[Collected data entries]
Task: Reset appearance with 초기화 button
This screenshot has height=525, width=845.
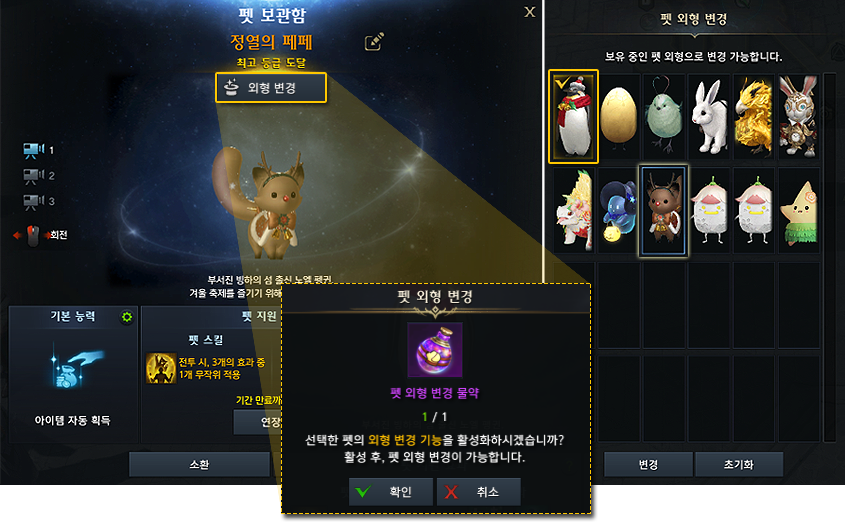Action: point(739,464)
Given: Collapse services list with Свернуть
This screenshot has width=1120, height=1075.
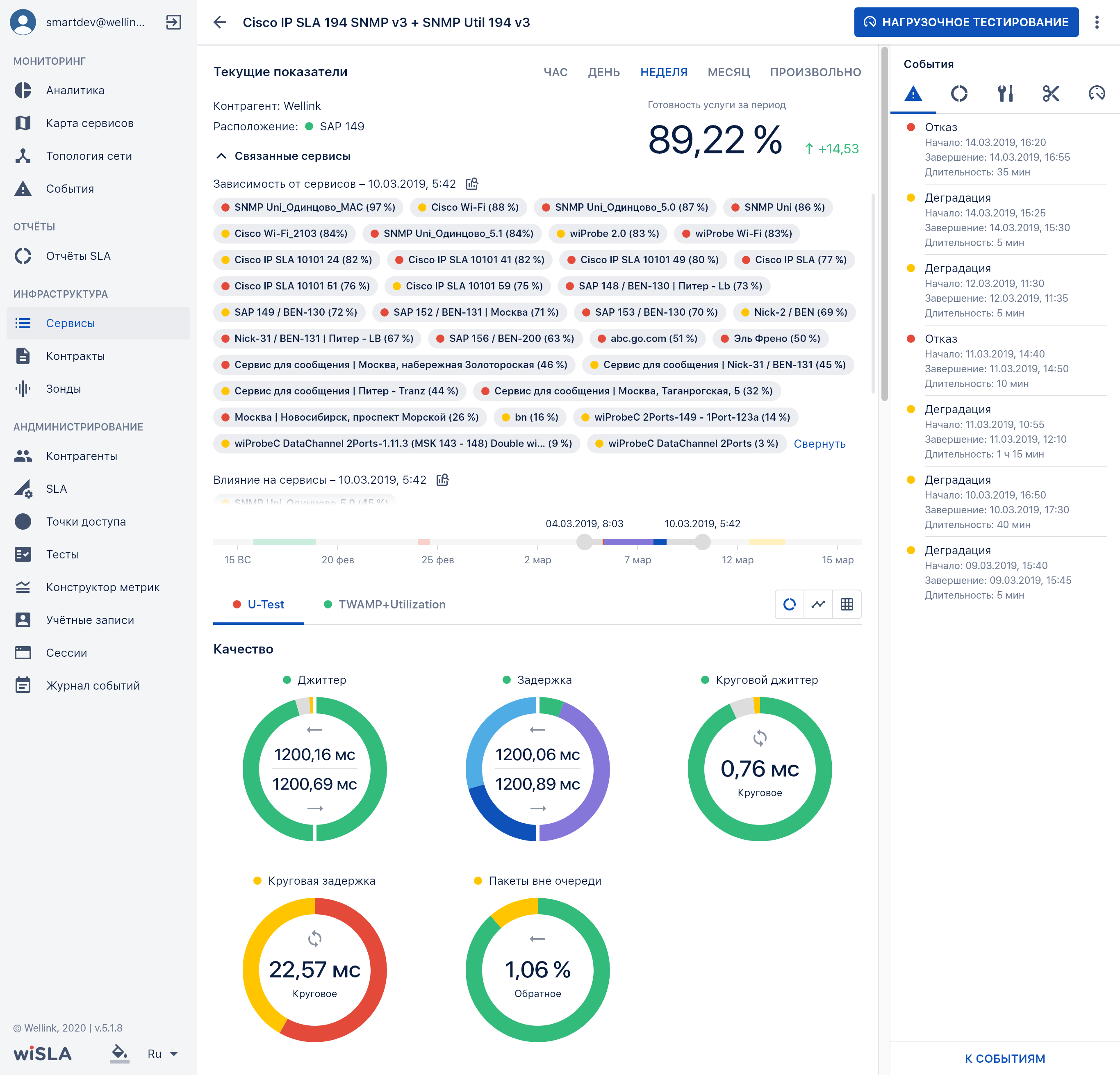Looking at the screenshot, I should pyautogui.click(x=819, y=444).
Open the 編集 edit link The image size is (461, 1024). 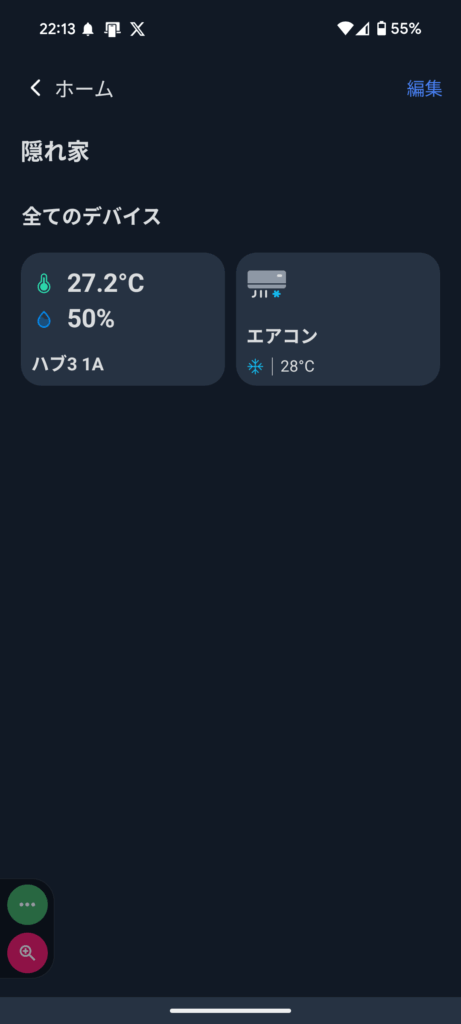coord(424,89)
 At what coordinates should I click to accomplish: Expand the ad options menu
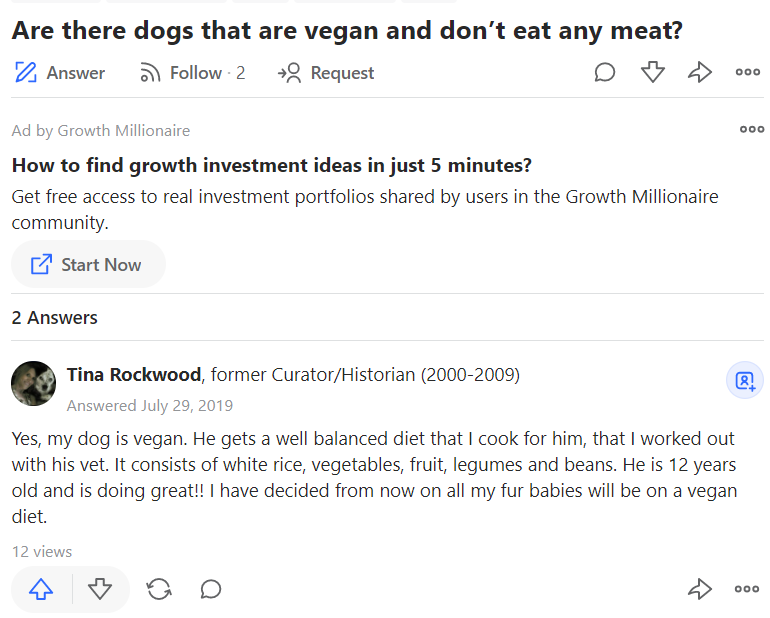click(751, 129)
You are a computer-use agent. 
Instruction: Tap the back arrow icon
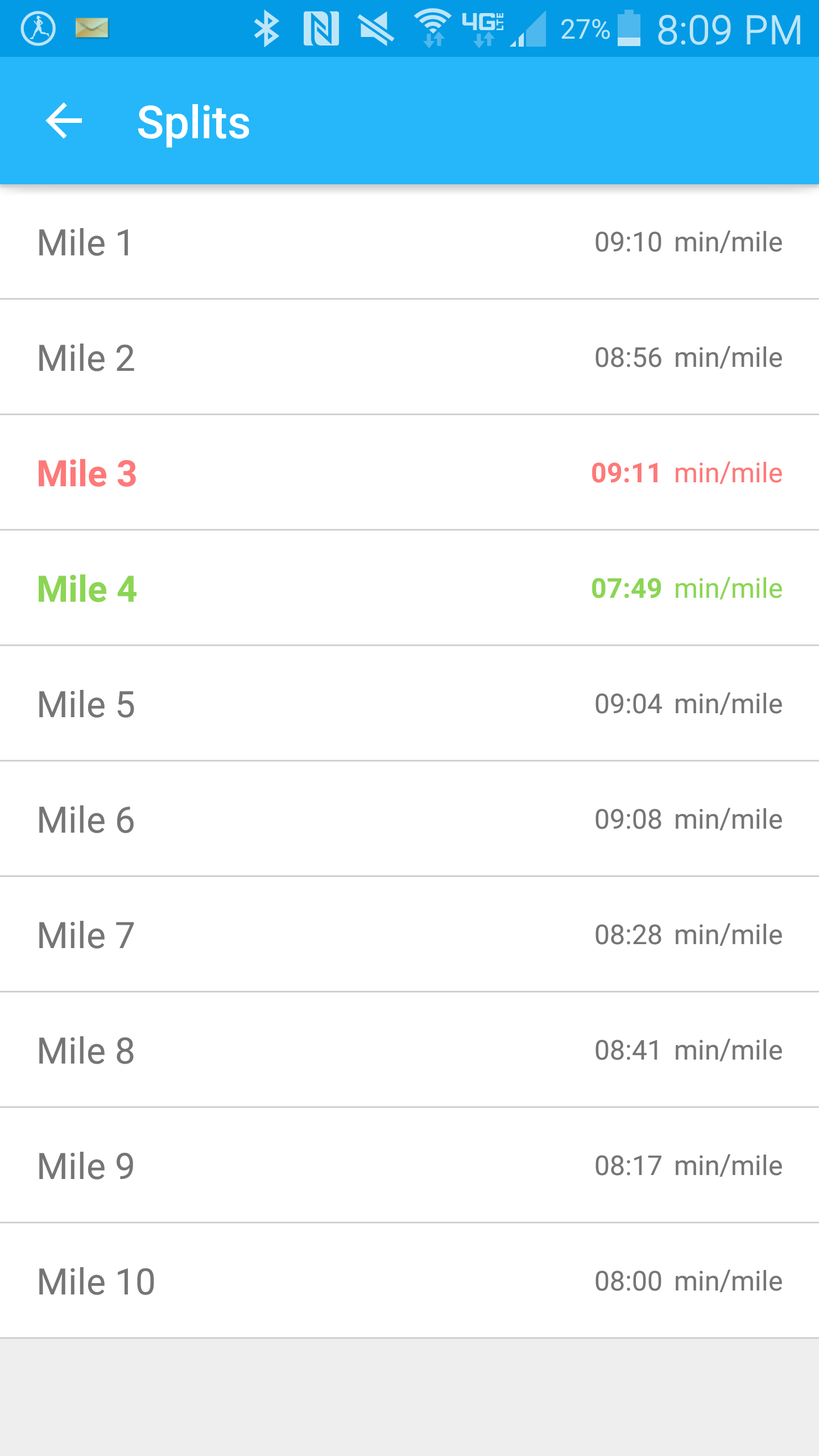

● **THE TASK**
Scan the records above for the word "with" and return every line where it occurs.

● **ANSWER BELOW**
Task: Reset appearance with 초기화 button
Given: Collapse services list with Свернуть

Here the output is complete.